[[ Provided information open ]]
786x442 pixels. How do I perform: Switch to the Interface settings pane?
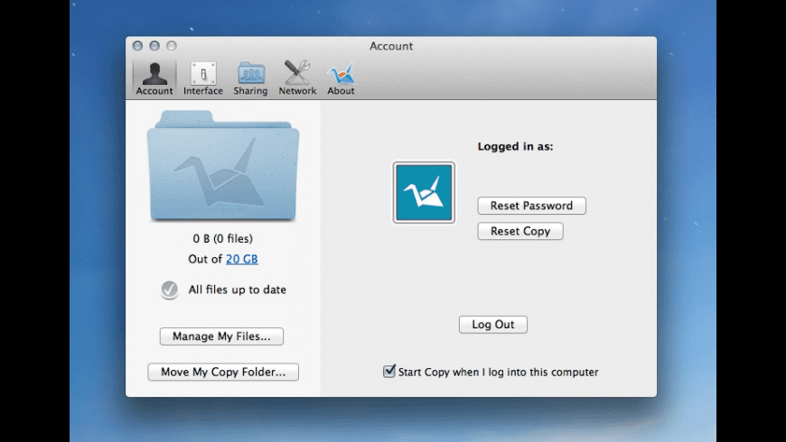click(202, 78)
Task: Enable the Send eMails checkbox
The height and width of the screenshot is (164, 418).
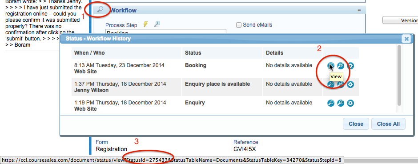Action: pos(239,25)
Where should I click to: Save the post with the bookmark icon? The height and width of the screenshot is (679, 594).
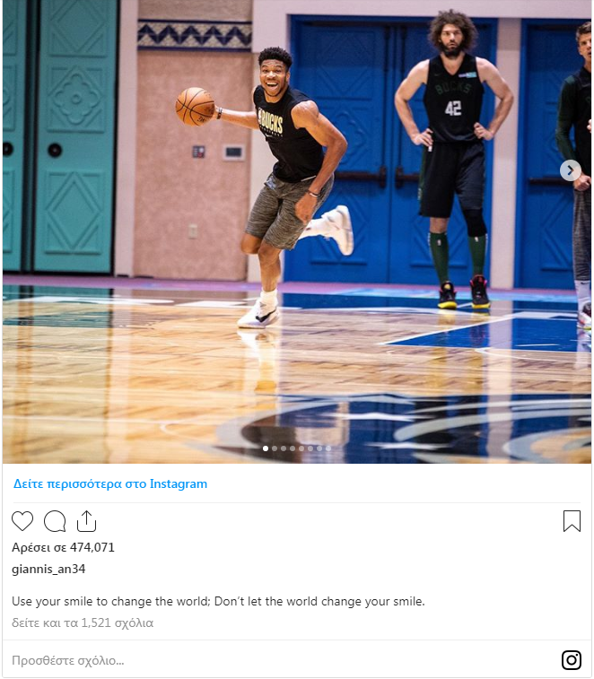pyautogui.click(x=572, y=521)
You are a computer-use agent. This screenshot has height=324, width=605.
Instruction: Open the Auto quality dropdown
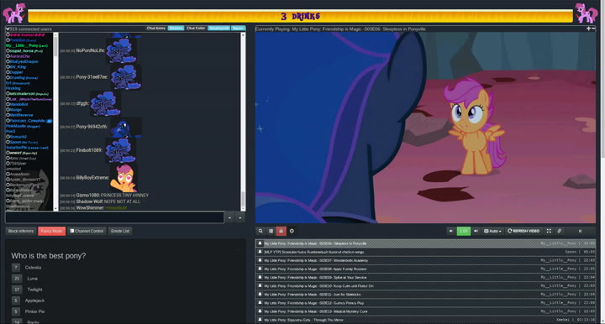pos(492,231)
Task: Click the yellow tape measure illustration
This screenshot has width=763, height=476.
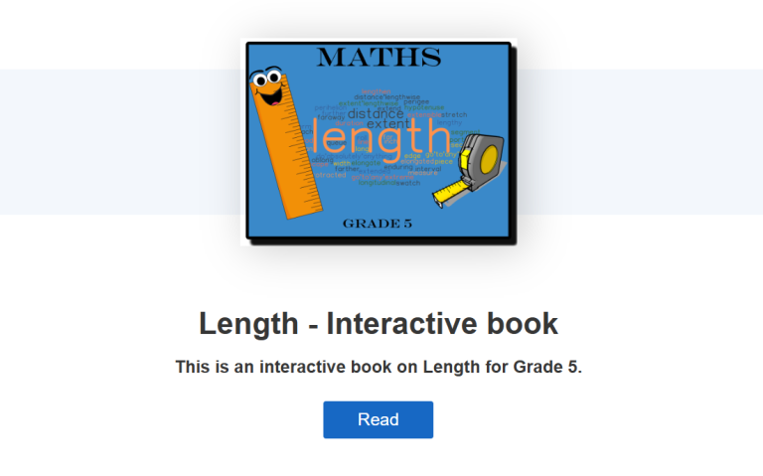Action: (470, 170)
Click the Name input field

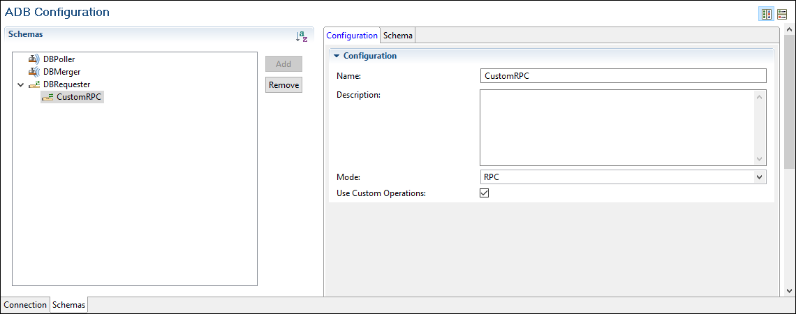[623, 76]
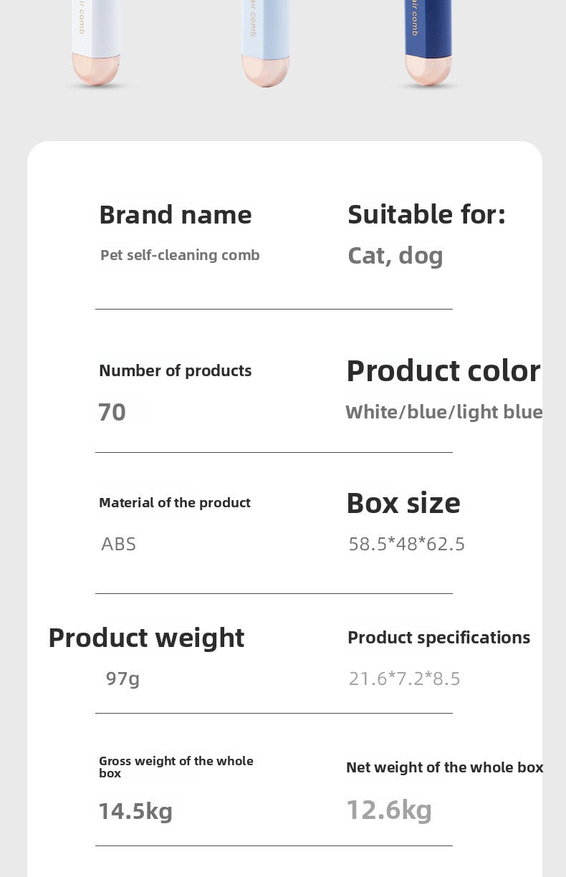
[[ Provided information closed ]]
* Your assignment: Your copy must hold exactly the lines from the one with "Task: Enable the Send eMails checkbox" to the end of the records above, both included, and no pictures.

* Written solution:
Task: Enable the Send eMails checkbox
The height and width of the screenshot is (164, 418).
Action: pos(239,25)
Where should I click to: Save the post with the bookmark icon? The height and width of the screenshot is (679, 594).
pyautogui.click(x=572, y=521)
You are a computer-use agent. This screenshot has height=324, width=605.
Instruction: Open the Auto quality dropdown
pos(492,231)
Task: Click the yellow tape measure illustration
This screenshot has width=763, height=476.
Action: (470, 170)
Click the Name input field

[623, 76]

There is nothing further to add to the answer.